* **WORK TO COMPLETE**
All records below are to be duplicated exactly, with every picture excluded.

* **RECORDS SUPPLIED**
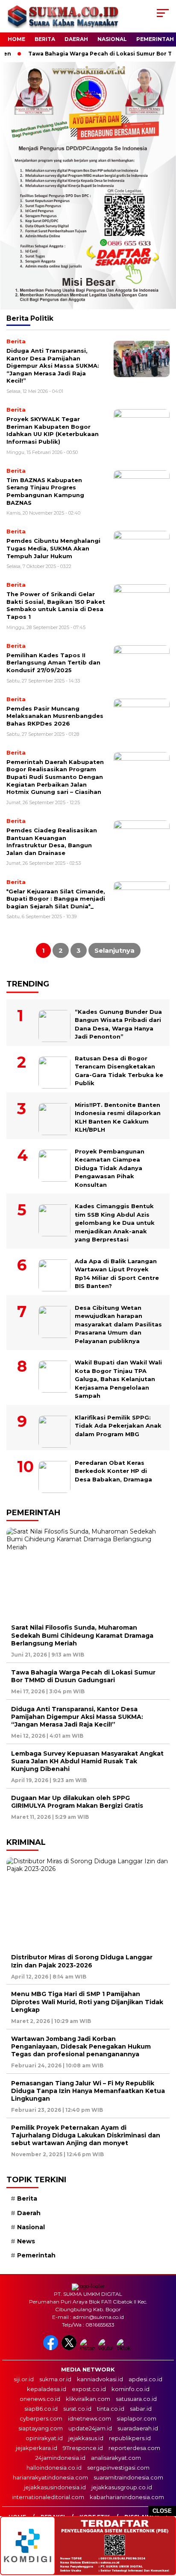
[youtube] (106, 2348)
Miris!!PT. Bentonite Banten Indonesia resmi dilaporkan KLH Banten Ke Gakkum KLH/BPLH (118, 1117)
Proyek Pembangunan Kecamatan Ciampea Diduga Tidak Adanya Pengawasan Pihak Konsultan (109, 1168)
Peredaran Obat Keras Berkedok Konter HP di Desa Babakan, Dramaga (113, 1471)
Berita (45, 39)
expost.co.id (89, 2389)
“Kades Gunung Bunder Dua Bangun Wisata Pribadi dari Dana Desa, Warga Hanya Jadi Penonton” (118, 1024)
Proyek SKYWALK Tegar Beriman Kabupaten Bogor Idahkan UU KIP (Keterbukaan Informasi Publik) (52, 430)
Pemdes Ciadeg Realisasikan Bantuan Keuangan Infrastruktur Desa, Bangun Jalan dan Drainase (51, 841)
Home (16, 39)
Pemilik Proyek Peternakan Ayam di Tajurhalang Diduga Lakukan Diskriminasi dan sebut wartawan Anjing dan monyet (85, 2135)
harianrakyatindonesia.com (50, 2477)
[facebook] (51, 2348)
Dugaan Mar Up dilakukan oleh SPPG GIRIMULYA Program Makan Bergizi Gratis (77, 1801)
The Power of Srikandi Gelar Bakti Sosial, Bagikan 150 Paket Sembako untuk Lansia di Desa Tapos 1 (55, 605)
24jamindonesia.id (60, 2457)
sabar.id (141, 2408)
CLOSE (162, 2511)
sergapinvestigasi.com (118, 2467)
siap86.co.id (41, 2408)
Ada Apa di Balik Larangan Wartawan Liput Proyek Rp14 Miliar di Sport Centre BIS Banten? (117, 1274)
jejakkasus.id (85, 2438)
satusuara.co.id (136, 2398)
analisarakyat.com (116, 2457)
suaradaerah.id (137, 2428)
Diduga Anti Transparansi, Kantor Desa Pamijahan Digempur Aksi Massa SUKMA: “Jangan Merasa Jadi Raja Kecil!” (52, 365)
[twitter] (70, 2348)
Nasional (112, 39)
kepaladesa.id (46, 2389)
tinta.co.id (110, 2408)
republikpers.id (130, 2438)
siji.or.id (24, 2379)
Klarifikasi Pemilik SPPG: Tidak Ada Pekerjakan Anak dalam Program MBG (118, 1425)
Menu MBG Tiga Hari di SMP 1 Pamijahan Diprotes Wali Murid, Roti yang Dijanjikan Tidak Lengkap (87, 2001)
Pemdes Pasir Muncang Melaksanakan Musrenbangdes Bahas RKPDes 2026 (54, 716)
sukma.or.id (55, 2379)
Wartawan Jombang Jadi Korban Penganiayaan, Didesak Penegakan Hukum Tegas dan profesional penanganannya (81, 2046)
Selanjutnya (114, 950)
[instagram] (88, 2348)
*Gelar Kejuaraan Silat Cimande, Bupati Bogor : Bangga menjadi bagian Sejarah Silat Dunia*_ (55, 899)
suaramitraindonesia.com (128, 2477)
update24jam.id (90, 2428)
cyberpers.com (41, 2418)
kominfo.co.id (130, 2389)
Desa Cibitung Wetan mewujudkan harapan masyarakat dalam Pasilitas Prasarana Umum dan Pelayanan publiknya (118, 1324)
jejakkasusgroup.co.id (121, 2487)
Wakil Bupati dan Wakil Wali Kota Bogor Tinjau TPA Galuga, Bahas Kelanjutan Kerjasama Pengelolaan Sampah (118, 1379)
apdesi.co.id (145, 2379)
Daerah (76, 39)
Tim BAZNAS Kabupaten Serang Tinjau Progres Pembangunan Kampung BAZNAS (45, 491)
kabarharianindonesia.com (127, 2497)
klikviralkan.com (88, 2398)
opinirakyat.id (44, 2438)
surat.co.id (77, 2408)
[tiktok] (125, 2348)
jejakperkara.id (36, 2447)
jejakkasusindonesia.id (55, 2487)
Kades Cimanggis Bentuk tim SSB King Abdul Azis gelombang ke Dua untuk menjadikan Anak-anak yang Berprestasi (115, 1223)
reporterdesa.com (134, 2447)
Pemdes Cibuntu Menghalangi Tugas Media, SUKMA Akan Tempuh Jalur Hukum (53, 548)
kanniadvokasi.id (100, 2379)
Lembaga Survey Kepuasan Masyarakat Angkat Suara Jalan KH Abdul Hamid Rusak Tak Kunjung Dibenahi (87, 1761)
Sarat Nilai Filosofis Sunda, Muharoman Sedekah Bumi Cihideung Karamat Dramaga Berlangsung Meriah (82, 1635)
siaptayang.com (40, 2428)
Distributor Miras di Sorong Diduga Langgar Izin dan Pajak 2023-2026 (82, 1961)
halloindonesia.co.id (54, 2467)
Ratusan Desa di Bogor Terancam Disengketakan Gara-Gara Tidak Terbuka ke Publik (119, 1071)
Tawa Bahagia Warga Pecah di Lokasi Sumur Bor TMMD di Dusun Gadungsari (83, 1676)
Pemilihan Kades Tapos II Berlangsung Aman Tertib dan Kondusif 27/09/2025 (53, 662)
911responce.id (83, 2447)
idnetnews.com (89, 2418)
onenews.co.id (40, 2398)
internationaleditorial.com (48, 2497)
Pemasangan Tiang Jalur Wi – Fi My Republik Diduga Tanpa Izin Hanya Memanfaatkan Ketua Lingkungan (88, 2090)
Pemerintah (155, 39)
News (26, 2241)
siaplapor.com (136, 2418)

* **EXERCISE SOLUTION**
[youtube] (106, 2348)
Miris!!PT. Bentonite Banten Indonesia resmi dilaporkan KLH Banten Ke Gakkum KLH/BPLH (118, 1117)
Proyek Pembangunan Kecamatan Ciampea Diduga Tidak Adanya Pengawasan Pihak Konsultan (109, 1168)
Peredaran Obat Keras Berkedok Konter HP di Desa Babakan, Dramaga (113, 1471)
Berita (45, 39)
expost.co.id (89, 2389)
“Kades Gunung Bunder Dua Bangun Wisata Pribadi dari Dana Desa, Warga Hanya Jadi Penonton” (118, 1024)
Proyek SKYWALK Tegar Beriman Kabupaten Bogor Idahkan UU KIP (Keterbukaan Informasi Publik) (52, 430)
Pemdes Ciadeg Realisasikan Bantuan Keuangan Infrastruktur Desa, Bangun Jalan dan Drainase (51, 841)
Home (16, 39)
Pemilik Proyek Peternakan Ayam di Tajurhalang Diduga Lakukan Diskriminasi dan sebut wartawan Anjing dan monyet (85, 2135)
harianrakyatindonesia.com (50, 2477)
[facebook] (51, 2348)
Dugaan Mar Up dilakukan oleh SPPG GIRIMULYA Program Makan Bergizi Gratis (77, 1801)
The Power of Srikandi Gelar Bakti Sosial, Bagikan 150 Paket Sembako untuk Lansia di Desa Tapos 1 (55, 605)
24jamindonesia.id (60, 2457)
sabar.id (141, 2408)
CLOSE (162, 2511)
sergapinvestigasi.com (118, 2467)
siap86.co.id (41, 2408)
Ada Apa di Balik Larangan Wartawan Liput Proyek Rp14 Miliar di Sport Centre BIS Banten? (117, 1274)
jejakkasus.id (85, 2438)
satusuara.co.id (136, 2398)
analisarakyat.com (116, 2457)
suaradaerah.id (137, 2428)
Diduga Anti Transparansi, Kantor Desa Pamijahan Digempur Aksi Massa SUKMA: “Jangan Merasa Jadi Raja Kecil!” (52, 365)
[twitter] (70, 2348)
Nasional (112, 39)
kepaladesa.id (46, 2389)
tinta.co.id (110, 2408)
republikpers.id (130, 2438)
siji.or.id (24, 2379)
Klarifikasi Pemilik SPPG: Tidak Ada Pekerjakan Anak dalam Program MBG (118, 1425)
Menu MBG Tiga Hari di SMP 1 Pamijahan Diprotes Wali Murid, Roti yang Dijanjikan Tidak Lengkap (87, 2001)
Pemdes Pasir Muncang Melaksanakan Musrenbangdes Bahas RKPDes 2026 (54, 716)
sukma.or.id (55, 2379)
Wartawan Jombang Jadi Korban Penganiayaan, Didesak Penegakan Hukum Tegas dan profesional penanganannya (81, 2046)
Selanjutnya (114, 950)
[instagram] (88, 2348)
*Gelar Kejuaraan Silat Cimande, Bupati Bogor : Bangga menjadi bagian Sejarah Silat Dunia*_ (55, 899)
suaramitraindonesia.com (128, 2477)
update24jam.id (90, 2428)
cyberpers.com (41, 2418)
kominfo.co.id (130, 2389)
Desa Cibitung Wetan mewujudkan harapan masyarakat dalam Pasilitas Prasarana Umum dan Pelayanan publiknya (118, 1324)
jejakkasusgroup.co.id (121, 2487)
Wakil Bupati dan Wakil Wali Kota Bogor Tinjau TPA Galuga, Bahas Kelanjutan Kerjasama Pengelolaan Sampah (118, 1379)
apdesi.co.id (145, 2379)
Daerah (76, 39)
Tim BAZNAS Kabupaten Serang Tinjau Progres Pembangunan Kampung BAZNAS (45, 491)
kabarharianindonesia.com (127, 2497)
klikviralkan.com (88, 2398)
opinirakyat.id (44, 2438)
surat.co.id (77, 2408)
[tiktok] (125, 2348)
jejakperkara.id (36, 2447)
jejakkasusindonesia.id (55, 2487)
Kades Cimanggis Bentuk tim SSB King Abdul Azis gelombang ke Dua untuk menjadikan Anak-anak yang Berprestasi (115, 1223)
reporterdesa.com (134, 2447)
Pemdes Cibuntu Menghalangi Tugas Media, SUKMA Akan Tempuh Jalur Hukum (53, 548)
kanniadvokasi.id (100, 2379)
Lembaga Survey Kepuasan Masyarakat Angkat Suara Jalan KH Abdul Hamid Rusak Tak Kunjung Dibenahi (87, 1761)
Sarat Nilai Filosofis Sunda, Muharoman Sedekah Bumi Cihideung Karamat Dramaga Berlangsung Meriah (82, 1635)
siaptayang.com (40, 2428)
Distributor Miras di Sorong Diduga Langgar Izin dan Pajak 2023-2026 (82, 1961)
halloindonesia.co.id (54, 2467)
Ratusan Desa di Bogor Terancam Disengketakan Gara-Gara Tidak Terbuka ke Publik (119, 1071)
Tawa Bahagia Warga Pecah di Lokasi Sumur Bor TMMD di Dusun Gadungsari (83, 1676)
Pemilihan Kades Tapos II Berlangsung Aman Tertib dan Kondusif 27/09/2025 (53, 662)
911responce.id (83, 2447)
idnetnews.com (89, 2418)
onenews.co.id (40, 2398)
internationaleditorial.com (48, 2497)
Pemasangan Tiang Jalur Wi – Fi My Republik Diduga Tanpa Izin Hanya Memanfaatkan Ketua Lingkungan (88, 2090)
Pemerintah (155, 39)
News (26, 2241)
siaplapor.com (136, 2418)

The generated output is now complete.